Eileen Ford with two of her famous models, Cheryl Tiegs (left) and Cristina Ferrare, in New York in 1983. Ford died on Wednesday at age 92. Marty Lederhandler/AP
Eileen Ford, who is credited with inventing the modern modeling business and in the process launching the careers of supermodels such as Lauren Hutton, Christie Brinkley and Naomi Campbell, has died at 92.
A spokeswoman who handles public relations for Ford Models confirmed Wednesday’s death, which follows a fall Ford took last week at her New York apartment.

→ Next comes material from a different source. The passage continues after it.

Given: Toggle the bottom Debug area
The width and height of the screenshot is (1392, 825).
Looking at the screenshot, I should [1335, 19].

Bloomberg says: “For more than six decades, Ford represented the world’s most prominent models and raised the profile of the glamor business, which became a recruiting ground for Hollywood. Young women flocked to her agency — which promoted itself as the largest — partly because it paid reliably and enforced high moral standards in an industry that had a reputation for exploiting its workers.”
And People.com reports: “Ford Models helped evolve modeling from a mostly part-time, poorly paid hobby into one of the world’s most glamorous occupations, turning attractive girls next door into multimillionaire celebrity supermodels.”The long list of models who became household names thanks in large measure to Ford, along with her husband and business partner, Jerry Ford, include Cheryl Tiegs, Ali MacGraw, Margaux Hemingway, Sharon Stone, Melanie Griffith, Kim Basinger, Rachel Hunter and Brooke Shields.

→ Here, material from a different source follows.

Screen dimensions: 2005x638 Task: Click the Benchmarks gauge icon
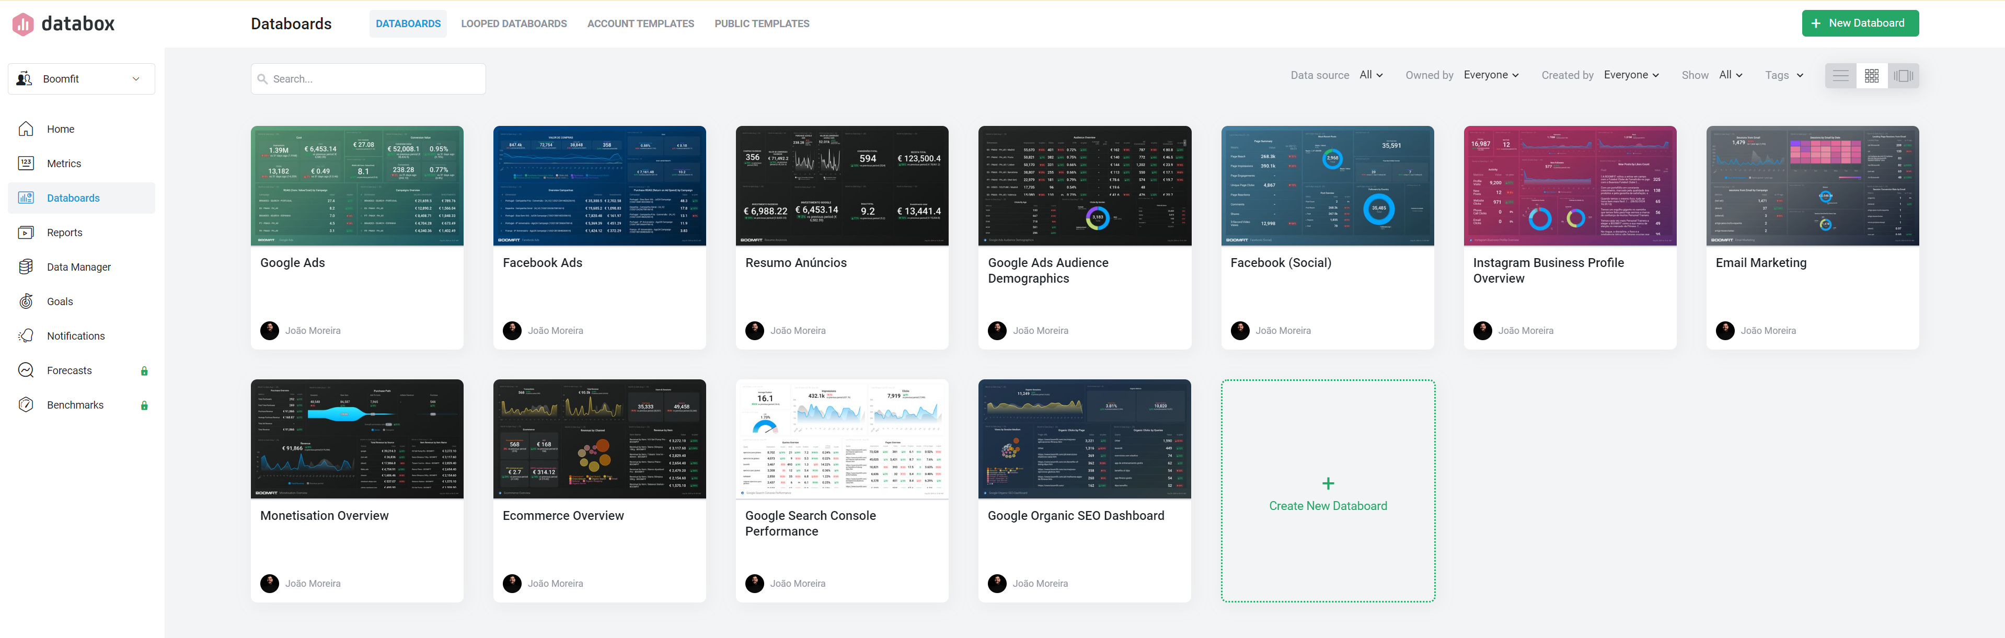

The Associated Press says: “Ford was known for her steely manner and great eye for talent. She demanded the highest level of professionalism from her models, putting them on strict diets and firing those with a taste for late-night revelry. Her discipline pushed Ford Model Agency to the top of its field, making multimillionaires of both Ford and her late husband, Jerry, who handled the company’s business affairs.”

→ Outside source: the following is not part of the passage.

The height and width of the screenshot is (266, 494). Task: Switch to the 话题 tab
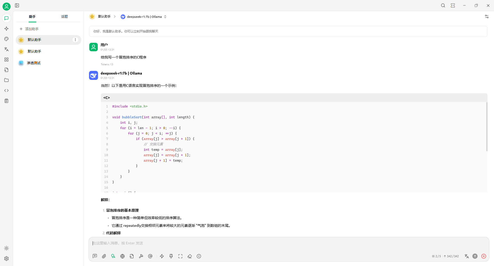64,16
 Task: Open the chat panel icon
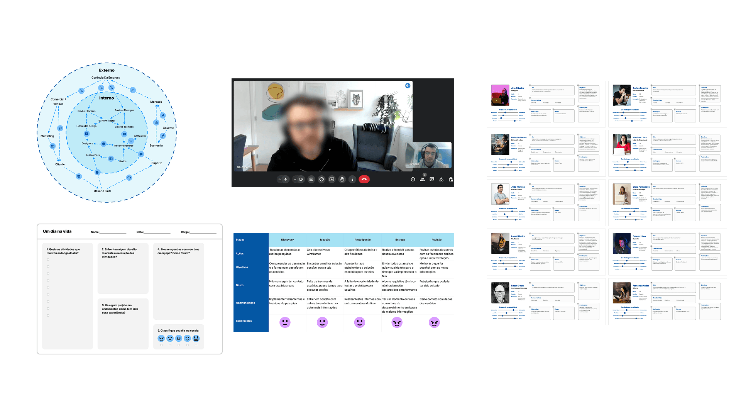tap(432, 179)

“I really prefer light-eyed models,” Ford told People magazine in a profile from 1983. “They photograph more easily. Of course, I come from a light-eyed background, so maybe that influenced my taste.”
The AP notes:
“The typical Ford woman was tall, thin, often blond, with wide-set eyes and a long neck. Eileen Ford was known to tell hopefuls shorter than 5 foot 7 to give up their dreams.”
“The Ford look changed remarkably little over the years, and set a standard for the industry. Today, height and a willowy build remain paramount, though Ford was disdainful of the ‘waif’ look — typified by British model Kate Moss — that swept the industry in the early 1990s.”
Her agency’s revenues reached $40 million annually by the 1990s. But by 1995, Ford and her husband faded to the background, elevating daughter Kate Ford to the CEO role.
In 2007, the agency was sold. Ford’s husband, Jerry, died a year later.